3. Cognitive Restructuring: Replacing Negative Thoughts


One of the parts of a treatment plan involving cognitive-behavioral therapy (CBT) is cognitive restructuring. CBT focuses on changing how you think about a situation in order to help you modify specific behavior patterns. In this case, to identify and change negative thoughts into more helpful and adaptive responses.


So, once you've identified and questioned your negative thoughts by following the first two strategies, you can replace the unwanted thoughts by:

  • Using hopeful statements: Treat yourself with kindness and encouragement. Instead of thinking your job interview won't go well, try telling yourself things such as, "Even though it's tough, I can handle this situation."

  • Forgiving yourself: Everyone makes mistakes – and mistakes aren't permanent reflections of you as a person. Rather, they're isolated moments in time. Try telling yourself, "I made a mistake, but that doesn't make me a bad person."

  • Avoiding “should” and “must” statements: If you find that your thoughts are full of these words, you probably put unreasonable demands on yourself or others. Removing these words from your thoughts can lead to more realistic expectations. For example, instead of saying to yourself, “I should eat healthy all the time,” try saying, “My goal is to eat healthily as much as possible.”

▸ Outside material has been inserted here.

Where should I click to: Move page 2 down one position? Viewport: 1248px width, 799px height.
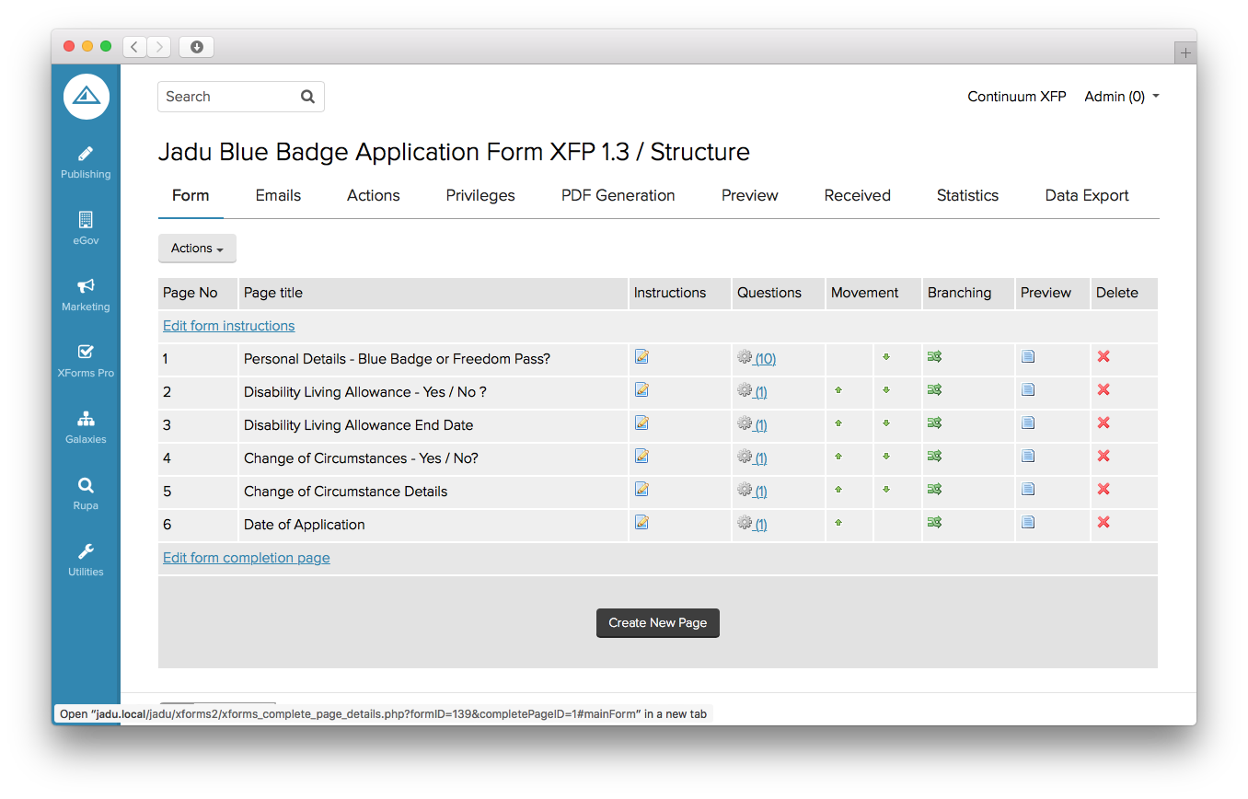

  • Focusing on the positive: Think about the parts of your life that work well. Consider the skills you've used to cope with challenging situations.

  • Considering what you've learned: If it was a negative experience, what might you do differently the next time to create a more positive outcome?

  • Relabeling upsetting thoughts: You don't need to react negatively to negative thoughts. Instead, think of negative thoughts as signals to try new, healthy patterns. Ask yourself, "What can I think and do to make this less stressful?"

  • Encouraging yourself: Give yourself credit for making positive changes. For example, "My job interview might not have been perfect, but I did my best— which means that I accomplished my goal.”

4. Keep a Thought Diary


Many CBT treatment plans involve the use of a thought diary as part of regular homework assignments. Journaling might help you identify negative thinking patterns and better understand how your thoughts, rather than the situations you're in, may cause emotional reactions.


When writing a thought diary, try focusing on the following:

  • When did a negative thought happen?

  • What was the situation?

  • What emotion did you experience?

  • Was the thought in any way practical or helpful?

  • What would you say to a dear friend who experienced the same negative thought as you?

For example, a thought diary entry might break down your thought process during a job interview and the emotional and physical reactions that result from negative thinking patterns. By the end of the thought analysis, you can replace irrational thoughts about rejection with more helpful and positive ways of thinking.


Summary


Cognitive defusion techniques for improving self-esteem can assist you in untangling and changing your mindset immediately. The more you practice these tools, the more mentally strong, centered, and self-aware you can become. Over time, this will help boost your self-esteem and confidence, and you will feel that change in other aspects of your life!